Infographic shared in the rague International Polyamory Facebook group.
Infographic shared in the Prague International Polyamory Facebook group.

The topic is not without controversy and has found its fair share of opponents, some of them looking down on it as a cowardly escape to avoid the commitments of a healthy monogamous relationship or arguing that, though it may work for a while, it cannot function in the long-term.

“Instead of working on ourselves and on the relationship itself, we form a relationship with several people with whom we can never be in such an intimate relationship as with one,” according to Lenka Procházka, a relationship coach.

Coming out

Advocates of a live-and-let-live approach assert that everyone should be free to choose the type of relationship that suits them best at various times.

Šetinová, who is also the founder of the liberal-minded individual and couples therapy center Modern Love Institute, confirms that they get many people – about 25 percent - in alternative relationship forms.

“For us, the most common are clients in open relationships, but we do also work with people in polyamorous relationships,” she says, adding that she and her colleagues often help their clients deal with the stigma associated with different forms of so-called “ethical non-monogamy.”

The practice is gaining ground, with some highlighting the growing appeal of alternative forms of relationship for younger generations, including millennials and Gen Zs, unconvinced by what they see as the increasingly shaky and hypocritical norm of doomed marriages.

In Czechia, which has a divorce rate of 38 percent, the topic has gained greater visibility in recent years, with a bit of help from some celebrities and public figures who openly “came out” as polyamorous.

One of them was Tereza Těžká, the now 28-year-old married actress better known for her role in the award-winning V Síti documentary, who three years ago announced on social media.

“I have three partners.
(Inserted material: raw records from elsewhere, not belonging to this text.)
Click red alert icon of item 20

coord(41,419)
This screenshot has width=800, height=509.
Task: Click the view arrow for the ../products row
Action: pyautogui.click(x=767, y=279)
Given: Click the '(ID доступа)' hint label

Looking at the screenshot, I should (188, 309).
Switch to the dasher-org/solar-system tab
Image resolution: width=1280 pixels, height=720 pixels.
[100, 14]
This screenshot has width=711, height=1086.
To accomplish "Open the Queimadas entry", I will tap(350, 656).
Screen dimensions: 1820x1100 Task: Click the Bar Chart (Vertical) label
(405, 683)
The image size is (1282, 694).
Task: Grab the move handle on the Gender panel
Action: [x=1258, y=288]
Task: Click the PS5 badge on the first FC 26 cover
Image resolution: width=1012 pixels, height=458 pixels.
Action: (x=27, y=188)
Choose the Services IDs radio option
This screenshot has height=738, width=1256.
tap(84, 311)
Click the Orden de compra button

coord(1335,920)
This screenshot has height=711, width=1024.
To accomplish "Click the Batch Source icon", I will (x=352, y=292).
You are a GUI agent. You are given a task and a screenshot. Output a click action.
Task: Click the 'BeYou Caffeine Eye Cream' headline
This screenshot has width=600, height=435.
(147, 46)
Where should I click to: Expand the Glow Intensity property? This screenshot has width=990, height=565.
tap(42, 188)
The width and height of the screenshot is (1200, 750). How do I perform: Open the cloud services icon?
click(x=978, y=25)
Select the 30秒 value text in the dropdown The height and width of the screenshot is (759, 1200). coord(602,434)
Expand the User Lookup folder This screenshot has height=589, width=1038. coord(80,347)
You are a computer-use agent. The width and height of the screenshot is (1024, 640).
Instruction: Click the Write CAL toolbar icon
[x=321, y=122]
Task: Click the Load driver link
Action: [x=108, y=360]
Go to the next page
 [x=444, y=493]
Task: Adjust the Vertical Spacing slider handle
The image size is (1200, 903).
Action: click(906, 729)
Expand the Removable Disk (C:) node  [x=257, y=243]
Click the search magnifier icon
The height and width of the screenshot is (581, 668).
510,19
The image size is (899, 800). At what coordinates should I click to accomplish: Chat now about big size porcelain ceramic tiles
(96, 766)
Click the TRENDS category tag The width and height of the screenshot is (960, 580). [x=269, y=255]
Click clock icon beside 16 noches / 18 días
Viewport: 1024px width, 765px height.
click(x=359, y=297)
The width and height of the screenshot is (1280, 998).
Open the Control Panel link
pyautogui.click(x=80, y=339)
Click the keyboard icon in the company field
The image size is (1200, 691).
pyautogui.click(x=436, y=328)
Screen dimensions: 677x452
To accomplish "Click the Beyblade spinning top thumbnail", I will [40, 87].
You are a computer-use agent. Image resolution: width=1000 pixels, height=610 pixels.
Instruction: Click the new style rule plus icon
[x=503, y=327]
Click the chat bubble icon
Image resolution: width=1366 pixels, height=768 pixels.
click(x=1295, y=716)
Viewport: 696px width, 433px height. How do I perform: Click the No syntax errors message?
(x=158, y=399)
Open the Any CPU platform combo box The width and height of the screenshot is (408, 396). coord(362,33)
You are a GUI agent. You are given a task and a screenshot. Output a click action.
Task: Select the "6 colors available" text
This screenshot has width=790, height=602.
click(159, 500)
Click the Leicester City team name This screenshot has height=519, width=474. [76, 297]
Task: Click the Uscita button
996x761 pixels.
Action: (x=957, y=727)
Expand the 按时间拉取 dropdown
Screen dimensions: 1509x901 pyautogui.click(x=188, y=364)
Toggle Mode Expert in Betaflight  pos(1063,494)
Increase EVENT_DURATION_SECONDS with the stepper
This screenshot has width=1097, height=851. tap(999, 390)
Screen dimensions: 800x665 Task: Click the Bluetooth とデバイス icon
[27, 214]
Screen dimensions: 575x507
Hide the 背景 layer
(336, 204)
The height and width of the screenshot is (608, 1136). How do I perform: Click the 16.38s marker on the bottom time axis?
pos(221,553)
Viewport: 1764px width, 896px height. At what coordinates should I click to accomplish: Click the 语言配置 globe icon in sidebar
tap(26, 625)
And I want to approach all my relationships in the same way. I’ve reached the point where I know I have nothing to be ashamed of. I chose a different lifestyle in which I can have multiple romantic relationships simultaneously, a lifestyle that doesn’t hurt anyone and suits me and my partners," Těžká says.

To break down myths surrounding polyamorous relationships, she added: “We do everything that normal, monogamous couples do,” only in multiple combinations.

Polyamorous meetings

It’s not necessarily all clear sailing either, and polyamorous relationships – like any romantic liaisons – can also come with their share of struggles, including the difficulty of juggling with the demands of multiple relationships at once or dealing with feelings of jealousy or comparative neglect.

However, even though Helene admits to having faced some of these difficulties in the past, the benefits outweigh the drawbacks.

“I don’t definitely rule out getting into a monogamous relationship again in the future, but right now, I have trouble imagining it happening,” she says.

From the anthropological point of view, mankind’s dominant monogamous model is something of a rarity.

But contrary to countries where polygamy – or more precisely polygyny, where one man is allowed to take several wives but not the other way around – is legally recognized, polyamorous relationships are based on free will and equality (although some may be more or less “hierarchical,” with one principal in addition to one or more secondary partners).

Once or twice a month, Helene organizes so-called “polyamory meetings” in a café or restaurant, usually located in Prague 7, an informal and expat-friendly gathering where people come to discuss, share their experiences, or listen and ask questions about polyamorous relationships.

“You don’t have to be in such a relationship to come,” Helene insists, also reminding that conversations are usually held in English, Czech, or other languages, depending on who’s there.

“Sometimes people just come out of curiosity and to understand better what it’s about. We get the occasional attendee who mistakenly thinks it’s some dating hunting ground, but it’s quite rare,” adds Helene.

Curious? Intrigued? The next gathering will be held on Feb. 23, at the Vegtral restaurant in Prague 7. All are welcome.

*Helene's name has been changed to protect her identity.